Personal information
- Full name: Rhyse Albert Martin
- Born: 1 March 1993 (age 33) Cairns, Queensland, Australia

Playing information
- Height: 6 ft 0 in (1.83 m)
- Weight: 15 st 10 lb (100 kg)
- Position: Second-row, Loose forward, Centre
Club
| Years | Team | Pld | T | G | FG | P |
| 2018–19 | Canterbury Bulldogs | 25 | 4 | 49 | 0 | 114 |
| 2019–24 | Leeds Rhinos | 132 | 40 | 440 | 0 | 1040 |
| 2025–26 | Hull Kingston Rovers | 43 | 12 | 149 | 0 | 278 |
|  | Total | 200 | 56 | 638 | 0 | 1432 |
Representative
| Years | Team | Pld | T | G | FG | P |
| 2014–25 | Papua New Guinea | 21 | 7 | 72 | 0 | 172 |
| 2019 | Papua New Guinea 9s | 3 | 0 | 0 | 0 | 0 |
| 2022 | Combined Nations All Stars | 1 | 0 | 0 | 0 | 0 |
- Source:
- Relatives: Tyson Martin (brother)

= Rhyse Martin =

Papua New Guinea international rugby league footballer (born 1993)

Rhyse Martin (born 1 March 1993) is a former international rugby league footballer who last played as a forward for Hull Kingston Rovers in the Betfred Super League.

He previously played for the Leeds Rhinos in the Super League and the Canterbury-Bankstown Bulldogs in the NRL, as well as captaining Papua New Guinea at international level.

==Background==
Martin was born in Cairns, Queensland, Australia, and is of Papua New Guinean descent through his father, who is from Hula in the Central Province.

Martin was raised in the Whitsundays.
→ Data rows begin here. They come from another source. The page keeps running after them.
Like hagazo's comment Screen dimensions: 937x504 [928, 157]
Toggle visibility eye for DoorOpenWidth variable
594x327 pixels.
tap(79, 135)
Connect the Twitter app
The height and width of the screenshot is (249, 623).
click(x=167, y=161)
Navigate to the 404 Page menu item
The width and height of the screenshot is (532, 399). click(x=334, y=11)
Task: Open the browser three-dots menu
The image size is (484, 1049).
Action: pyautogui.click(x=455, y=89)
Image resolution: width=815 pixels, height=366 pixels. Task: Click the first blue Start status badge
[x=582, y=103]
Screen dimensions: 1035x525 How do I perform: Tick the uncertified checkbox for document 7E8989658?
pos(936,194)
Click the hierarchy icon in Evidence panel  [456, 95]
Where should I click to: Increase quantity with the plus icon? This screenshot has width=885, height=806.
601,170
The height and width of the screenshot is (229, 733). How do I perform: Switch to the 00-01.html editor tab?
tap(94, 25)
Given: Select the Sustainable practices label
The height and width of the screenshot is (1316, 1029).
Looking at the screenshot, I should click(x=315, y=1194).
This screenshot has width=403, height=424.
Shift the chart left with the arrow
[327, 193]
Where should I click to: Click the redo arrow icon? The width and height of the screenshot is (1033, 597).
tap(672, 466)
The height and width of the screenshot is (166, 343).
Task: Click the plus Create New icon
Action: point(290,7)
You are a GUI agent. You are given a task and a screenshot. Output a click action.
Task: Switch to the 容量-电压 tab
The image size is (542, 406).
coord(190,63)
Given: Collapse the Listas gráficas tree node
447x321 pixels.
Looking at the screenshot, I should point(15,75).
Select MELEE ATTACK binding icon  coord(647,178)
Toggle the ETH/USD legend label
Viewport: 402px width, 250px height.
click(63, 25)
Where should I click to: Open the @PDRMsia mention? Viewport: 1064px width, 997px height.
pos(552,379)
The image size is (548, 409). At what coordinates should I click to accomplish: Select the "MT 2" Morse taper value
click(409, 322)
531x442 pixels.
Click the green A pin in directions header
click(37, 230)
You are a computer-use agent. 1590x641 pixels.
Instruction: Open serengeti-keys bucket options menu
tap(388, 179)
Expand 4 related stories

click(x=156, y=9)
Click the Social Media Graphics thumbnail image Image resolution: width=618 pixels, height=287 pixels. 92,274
As a teenager, Martin moved to Townsville, where he attended Kirwan State High School and played for Townsville Brothers.

He played his junior rugby league for the Proserpine Brahmans. After graduating in 2010, Martin moved to Sydney to join the Sydney Roosters.

==Club career==
===Early career===
In 2011, Martin played for the Sydney Roosters SG Ball Cup side. Martin played for the Roosters NYC team in 2012 and 2013, captaining the side. On 20 April 2013, Martin was selected to represent the Queensland under-20 rugby league team against the New South Wales Under-20s rugby league team, playing off the interchange bench in the 36-12 loss at Penrith Stadium.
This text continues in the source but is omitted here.